===== The records
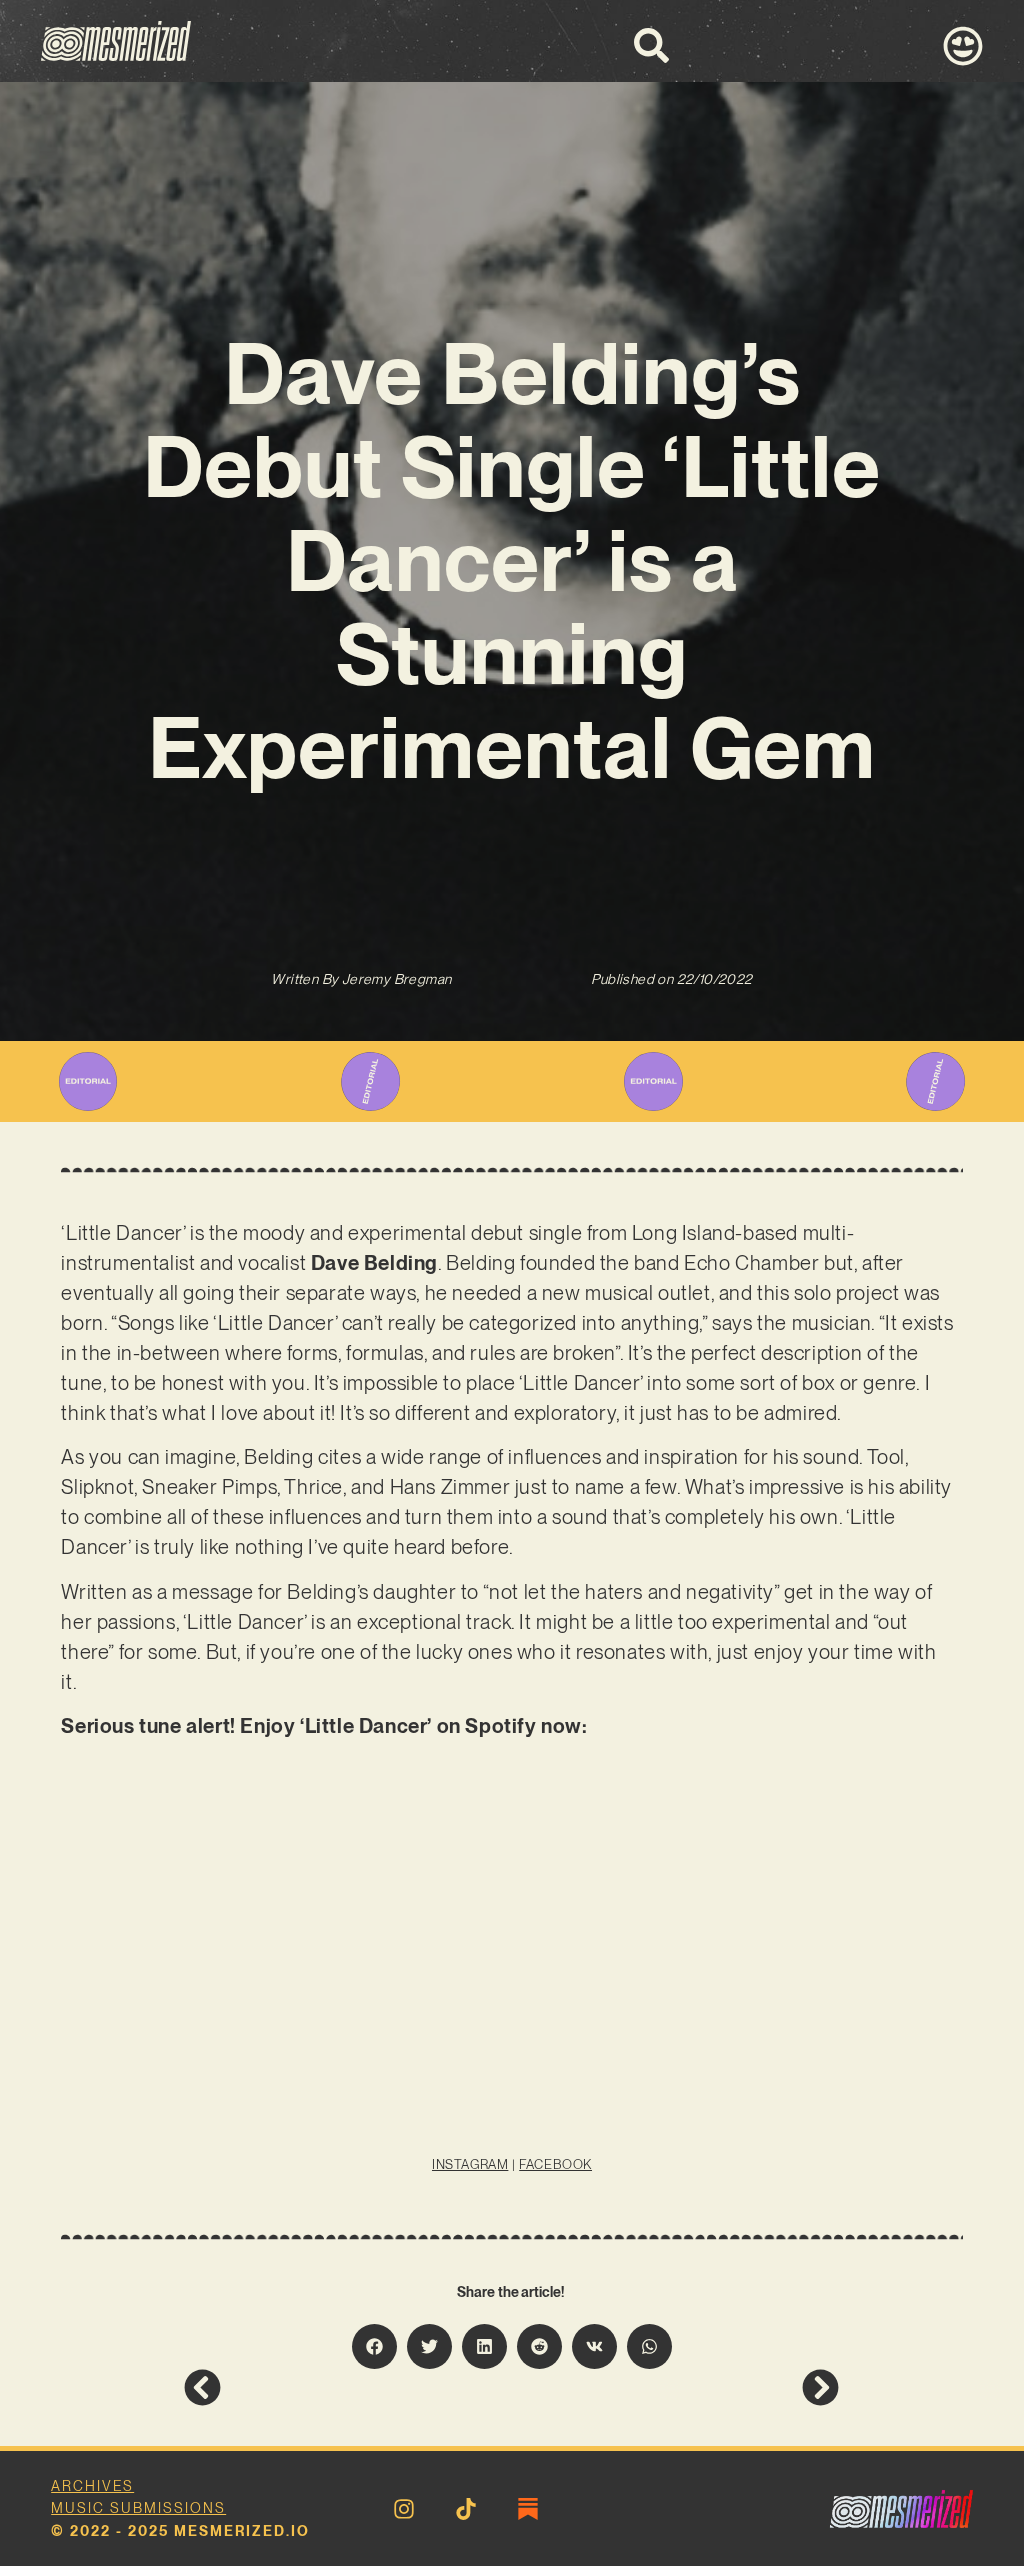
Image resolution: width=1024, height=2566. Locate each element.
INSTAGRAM (470, 2164)
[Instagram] (404, 2509)
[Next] (675, 2387)
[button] (374, 2346)
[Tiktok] (466, 2509)
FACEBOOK (555, 2164)
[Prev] (347, 2387)
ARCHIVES (92, 2486)
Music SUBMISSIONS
==========
How to complete this task:
Omit all pictures and repeat the rest of the records verbatim.

Response to this task:
Image resolution: width=1024, height=2566. Locate each element.
INSTAGRAM (470, 2164)
[Instagram] (404, 2509)
[Next] (675, 2387)
[button] (374, 2346)
[Tiktok] (466, 2509)
FACEBOOK (555, 2164)
[Prev] (347, 2387)
ARCHIVES (92, 2486)
Music SUBMISSIONS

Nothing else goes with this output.